#### Исходный отрывок:
<<<<
Что касается гнева и нетерпения, хватавших у меня иногда несколько через
край, то от них я не всегда мог удержаться; это бывало, когда меня донимали
женские хитрости и отговорки и когда у нас разгорались ссоры, ибо по своему
душевному складу я подвержен внезапным вспышкам, которые мне часто вредят в
отношениях с людьми и в делах, хотя они кратковременны и не очень яростны.
Если мои приятельницы выражали желание, чтобы я говорил о них со всей
откровенностью, я никогда не вилял, не уклонялся от отеческих и
нелицеприятных советов и пощипывал их там, где им было от этого больно. И
если они впоследствии вспоминали обо мне с теплым чувством и сожалением, то
это происходило главным образом потому, что они находили во мне - и особенно
по сравнению с современными нравами - любовь на редкость и до нелепости
совестливую. Я свято соблюдал свое слово и в таких случаях, когда меня от
него легко могли бы освободить; в те времена женщины порою сдавались, не
заботясь о своем добром имени и условиях, которые они легко позволяли
нарушать победителю. Что до меня, то, заботясь об их чести, я не раз
отказывался от наслаждения в самый разгар его; и когда меня побуждало к
этому благоразумие, я сам вкладывал в руки женщин оружие против меня, и если
они со всей искренностью следовали преподанным мною правилам, то вели себя и
более рассудительно и более строго, чем если бы руководствовались своими
собственными.
>>>>
#### Фрагменты данных:
<<<<
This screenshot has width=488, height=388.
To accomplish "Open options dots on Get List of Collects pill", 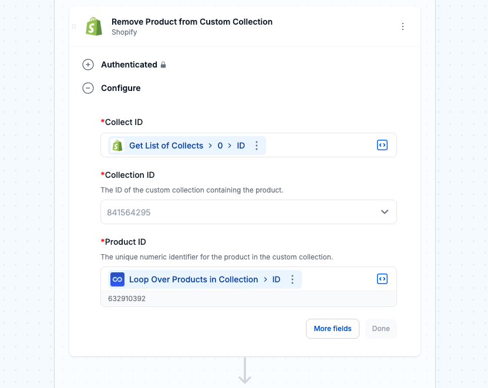I will 257,146.
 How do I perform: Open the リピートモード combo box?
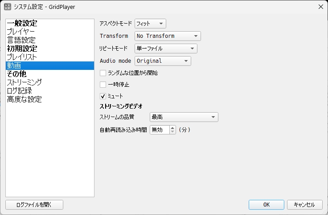pyautogui.click(x=166, y=49)
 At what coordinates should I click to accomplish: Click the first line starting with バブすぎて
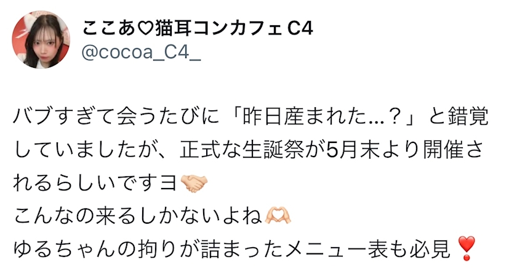tap(250, 116)
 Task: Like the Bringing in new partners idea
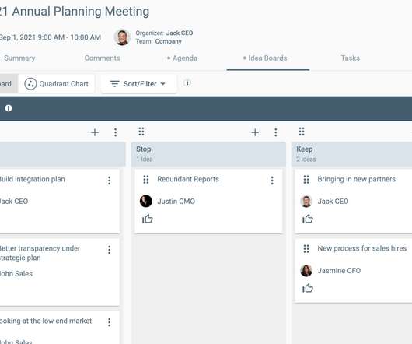(308, 219)
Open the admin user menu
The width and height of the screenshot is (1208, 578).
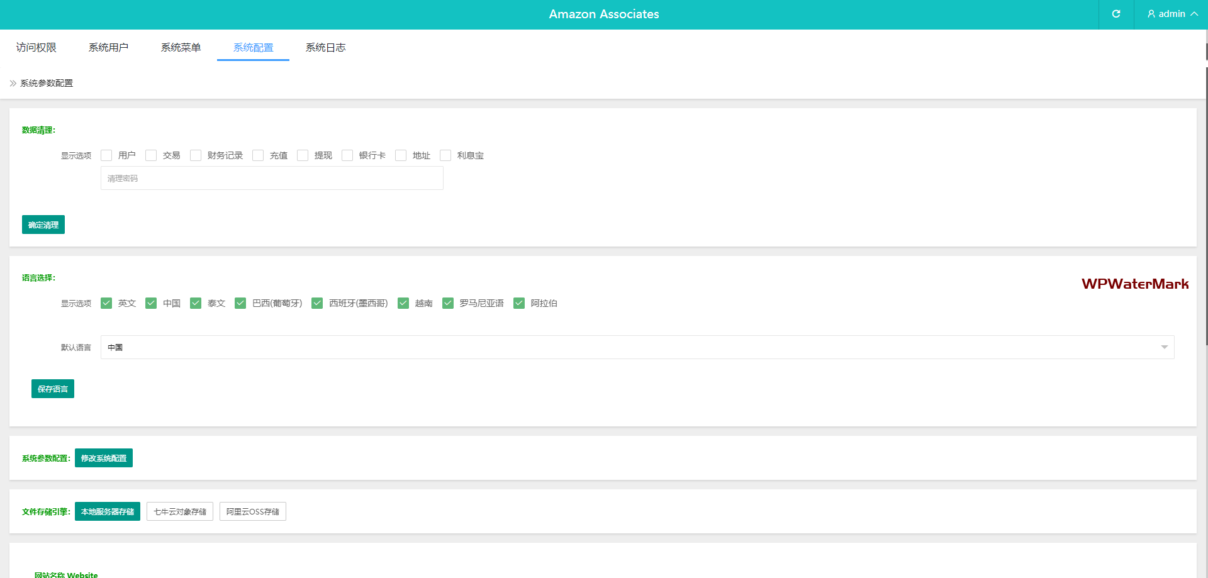pos(1172,14)
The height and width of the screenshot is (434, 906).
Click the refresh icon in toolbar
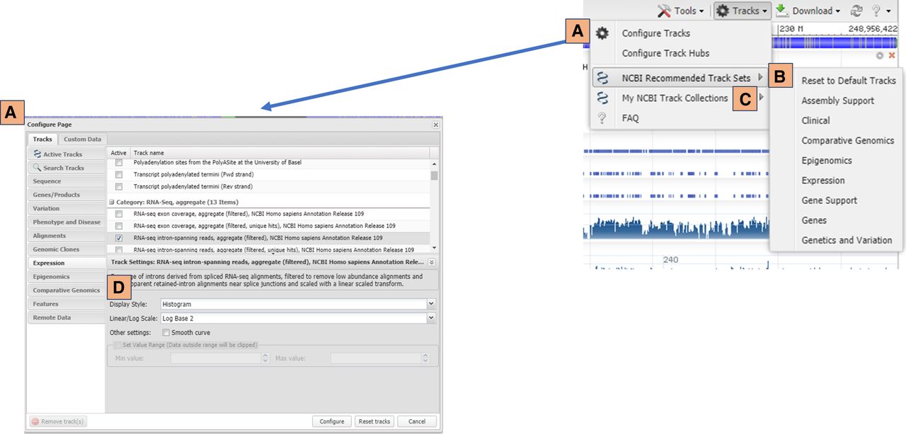coord(856,11)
>>>>
#### Суть задания:
Выведите без изменений часть исходного отрывка, начиная со слов «Что касается гнева» и заканчивая словами «не очень яростны.».

#### Ответ:
Что касается гнева и нетерпения, хватавших у меня иногда несколько через
край, то от них я не всегда мог удержаться; это бывало, когда меня донимали
женские хитрости и отговорки и когда у нас разгорались ссоры, ибо по своему
душевному складу я подвержен внезапным вспышкам, которые мне часто вредят в
отношениях с людьми и в делах, хотя они кратковременны и не очень яростны.